Key Takeaways
- Celsius Holdings (CELH) crushed Q4 projections with $0.26 EPS versus the $0.19 consensus and $721.6M in revenue against $638.9M expectations.
- Quarterly revenue surged 117% compared to the prior year’s $332.2M.
- The Alani Nu and Rockstar Energy acquisitions powered expansion, adding $370M and $45M in revenue contributions.
- Core CELSIUS brand sales declined approximately 8% attributed to integration logistics rather than demand softness.
- Annual 2025 revenue reached an all-time high of $2.5 billion, representing 86% growth versus 2024.
Shares of Celsius Holdings (CELH) surged during Thursday’s premarket session following the release of fourth-quarter financial results that significantly exceeded analyst projections across key metrics.
The energy drink maker delivered adjusted earnings of $0.26 per share, topping Wall Street’s $0.19 estimate by a substantial margin of $0.07. On the revenue front, the company generated $721.6 million for the quarter, representing a remarkable increase from $332.2 million in the year-ago period and handily beating the Street’s $638.9 million projection.
CELH shares climbed approximately 10% in premarket activity Thursday morning. The stock had already delivered impressive returns, climbing 95% over the preceding 12-month period as of Wednesday’s closing bell.
The dramatic revenue expansion was primarily driven by strategic acquisitions. The Alani Nu brand delivered $370 million in quarterly revenue, while Rockstar Energy contributed an additional $45 million. These additions propelled overall sales significantly beyond year-ago levels.
However, not all business segments showed growth. The flagship CELSIUS brand experienced roughly 8% revenue contraction versus the comparable quarter last year. Management explained this decline resulted from integration-related timing complications that created temporary misalignment between product shipments and promotional campaigns.
Company executives emphasized the decline doesn’t signal weakening consumer appetite for the brand.
Profitability Pressures Temporary, Management Says
The company’s gross profit margin registered 47.4% for the fourth quarter, representing a decline from the 50.2% margin achieved in the prior-year period. Management attributed the compression to integration expenses and elevated input costs stemming from tariff impacts.
Celsius anticipates margin expansion throughout 2026, with management targeting a return to gross margin levels in the low-50% range once acquisition integrations reach completion.

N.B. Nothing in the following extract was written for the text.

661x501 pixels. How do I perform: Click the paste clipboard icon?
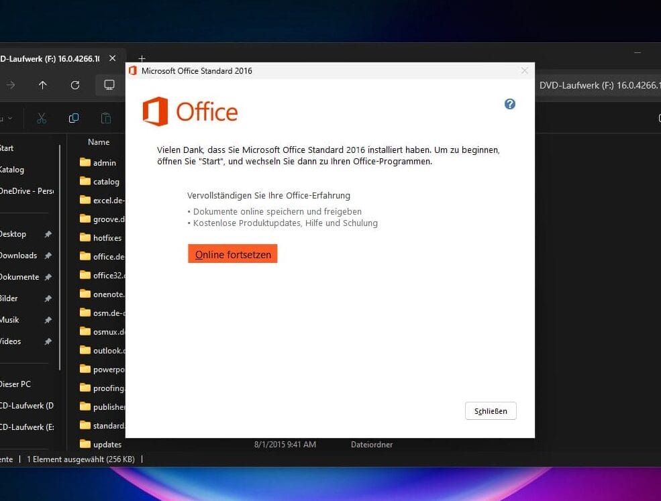pos(106,118)
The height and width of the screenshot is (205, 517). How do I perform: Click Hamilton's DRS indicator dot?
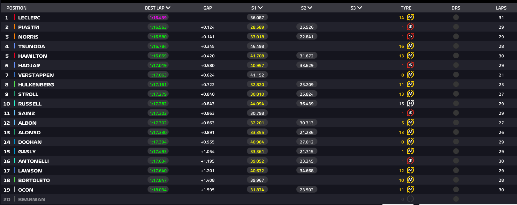[x=456, y=55]
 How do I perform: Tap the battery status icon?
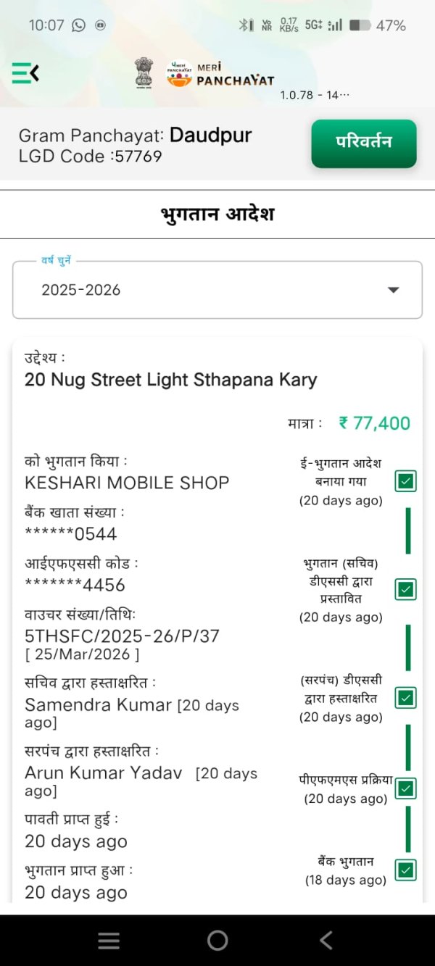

For fiscal 2025 overall, Celsius delivered record revenue of $2,515.3 million, jumping 86% from the previous year’s $1,355.6 million. Full-year adjusted diluted earnings per share reached $1.34, nearly doubling the $0.70 reported in 2024.
Customer Loyalty Metrics Show Strengthening Engagement
Among the quarter’s most compelling metrics was data highlighting evolving consumer purchasing patterns.
Celsius disclosed that 52% of returning customers now complete five or more transactions, an increase from approximately 45% in the previous year. CEO John Fieldly characterized this trend as evidence the brand is transitioning from occasional consumption to daily habit formation.
“It isn’t just about recruiting new consumers,” Fieldly said. “It’s about becoming part of that daily lifestyle and daily routine.”
Within U.S. measured retail channels, the Celsius Holdings brand portfolio achieved 24.4% retail sales growth during the 13-week period concluding December 28, 2025. The company now commands roughly 20% dollar share within the domestic energy drink category.
The $2.5 billion in annual 2025 revenue established a company milestone, with CEO Fieldly characterizing the year as “a defining year” for the business.